И окно постепенно изменяло детский мир, который все предыдущее время формировался под нашим контролем. Чтение книг теперь больше не было таким, как раньше. Смотреть в окно оказалось для детей значительно интереснее, чем разглядывать книжные картинки и слушать текст. То, что происходило за окном, чем-то напоминало немое кино, и оттого им, может, было так интересно. Они могли додумывать все то, что происходило за стеклом, никто не навязывал им имена и сюжеты. Все это стало для меня таким ясным после того, что произошло в один из этих дней.
Федя остался возле окна один. Я давала Варе по списку лекарства и была на этом сосредоточена. Няня была отправлена в аптеку с очередным рецептурным списком от врача.
— Вот приехала скорая помощь,— начал Федя,— Кто-то заболел.
Действительно, к дому напротив подъехала машина детской реанимации.

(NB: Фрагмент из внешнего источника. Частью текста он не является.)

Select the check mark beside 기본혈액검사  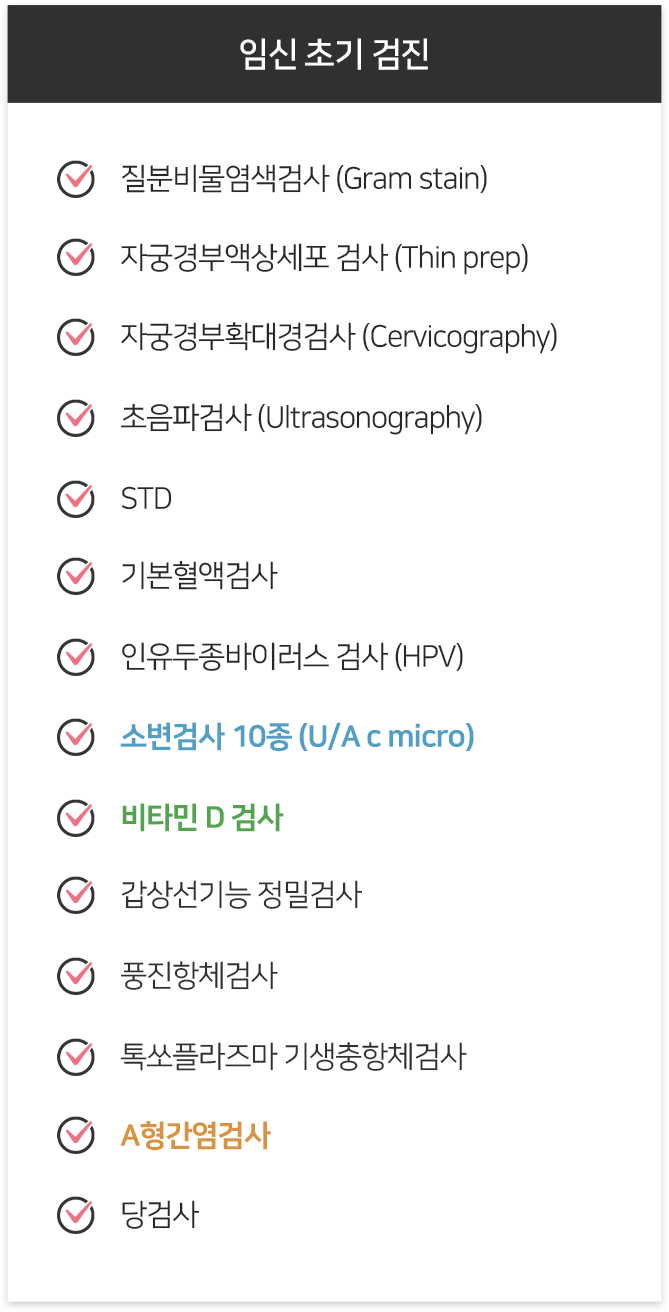coord(75,576)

— Заболел мальчик Петя, мой маленький друг. Мама долго-долго его лечила, искала по всему городу мед — теплый, липовый. Поила его горячим чаем с медом. Но он все кашлял и никак не мог выздороветь. К нему даже приходил большой дракон, дышал огнем и рассказывал сказки. Но Петя все равно не выздоровел. Ничего ему не помогало. И тогда маме пришлось вызвать скорую помощь. Сейчас врачи заберут больного мальчика в больницу. Будут долго-долго лечить. Я пойду к нему домой, возьму самую любимую его книжку и отвезу ему. Буду ему читать сказки, пока он не выздоровеет. Потом мы все вместе приедем на скорой помощи обратно домой.
На следующий день утром Федя увидел в окно женщину в длинном пальто, которая выгуливала сразу двух такс.

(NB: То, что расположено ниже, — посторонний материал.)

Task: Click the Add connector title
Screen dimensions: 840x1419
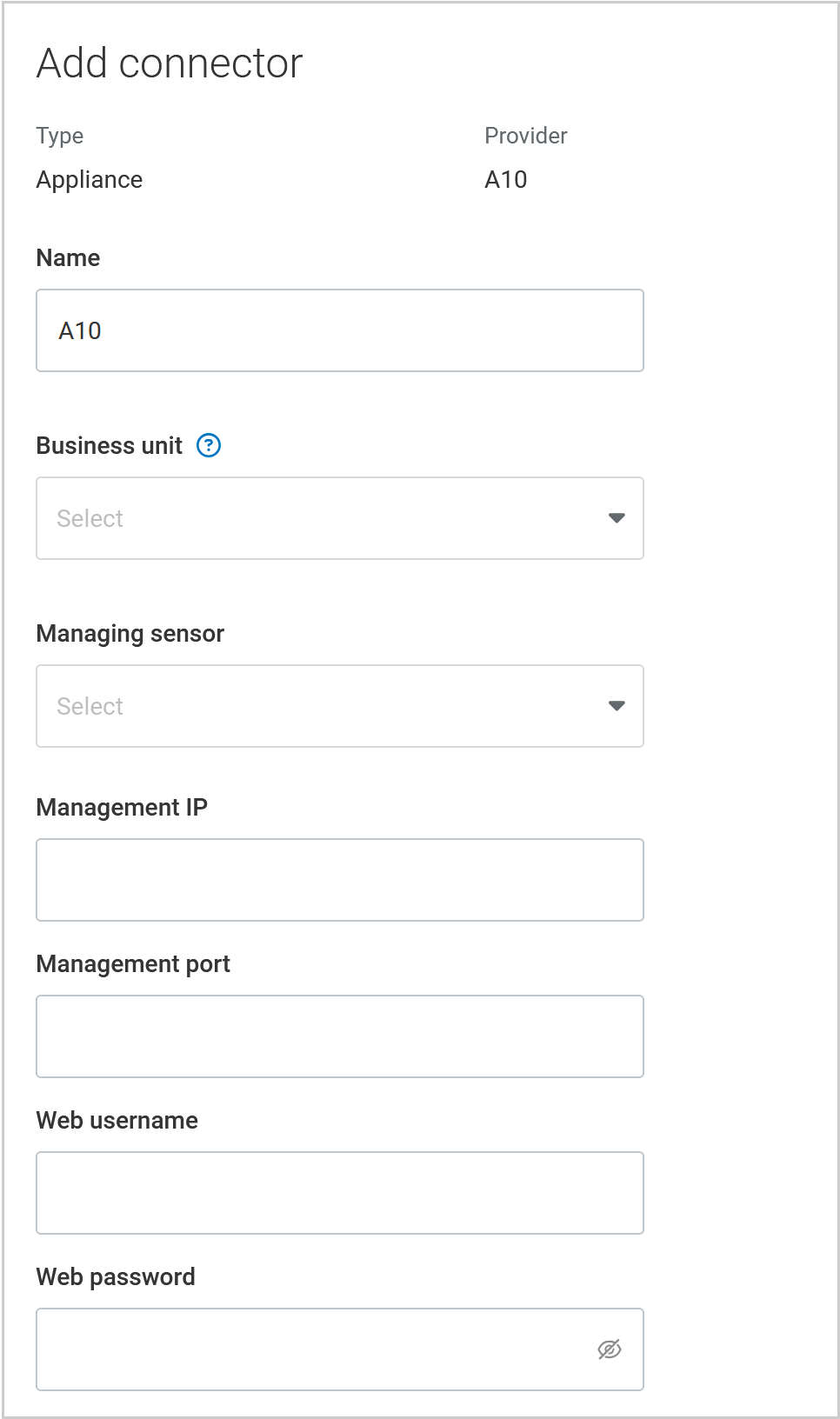Action: tap(168, 63)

— А вот — старуха Шапокляк. Она гуляет с собаками, а сейчас идет в гости к крокодилу Гене,— Федя, судя по всему, был абсолютно уверен в том, о чем говорил.— Потом они все вместе пойдут играть. Им встретится Чебурашка, и они слепят снежную бабу. С красным носом. Конечно, после того, как выпадет снег.
В какой-то момент мне начало казаться, что окно действительно может заменить им мир — книг, мультфильмов, рисунков и всего того, что мы с таким трудом пытались выстроить последние несколько месяцев. Все эти занятия, педагоги, походы в театр и цирк, посещение музеев. Зачем им все это теперь, ведь есть окно?
Как все оказалось просто.
— Дорогие мои, нам пора спать,— обычно, стоило мне это сказать, дети, взяв меня за руку, шли в спальню.

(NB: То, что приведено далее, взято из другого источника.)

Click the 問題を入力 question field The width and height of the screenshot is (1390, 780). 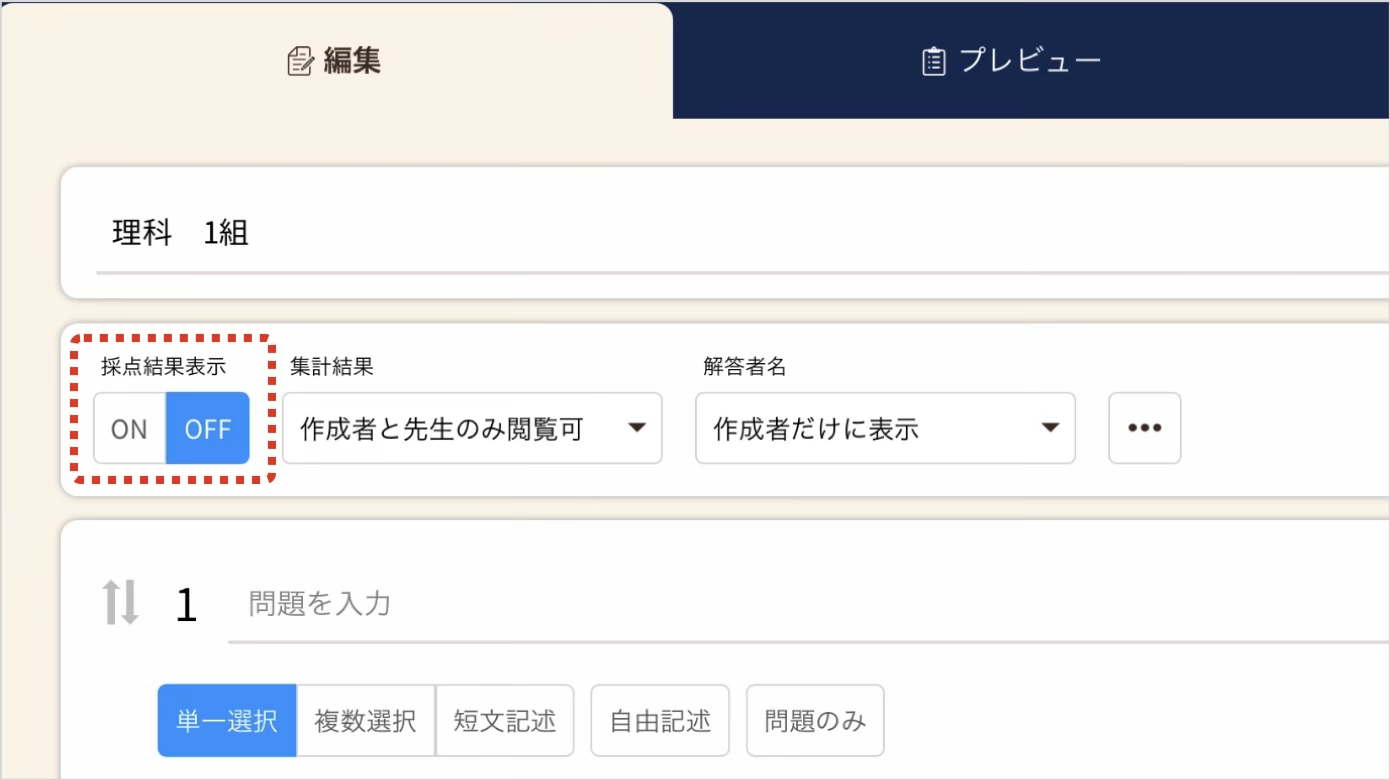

— Мам, посмотри, какая тут машина!!! Это мусоровоз, сейчас он заберет весь мусор и маленького мышонка Сему. Он потеряется, потому что его увезут далеко-далеко,— искренне переживал Федя.
— А потом он повстречает кого-то очень смелого,— фантазировала Варя.— И они вместе найдут дорогу домой. Когда они вернутся, мы угостим их тортом.
Врач, которая приходила к нам вчера, констатировала, что болеть нам осталось недолго.
— Феде гораздо лучше, со следующей недели ему уже можно будет гулять. А вот Варе на улицу пока рано,— врач взглянула на девочку.
Варя ни капельки не расстроилась.
— Федя пойдет гулять, а я посмотрю на него в окно,— рассудила она.
На такое Федя оказался не согласен:
— И я посмотрю в окно. Так интересней.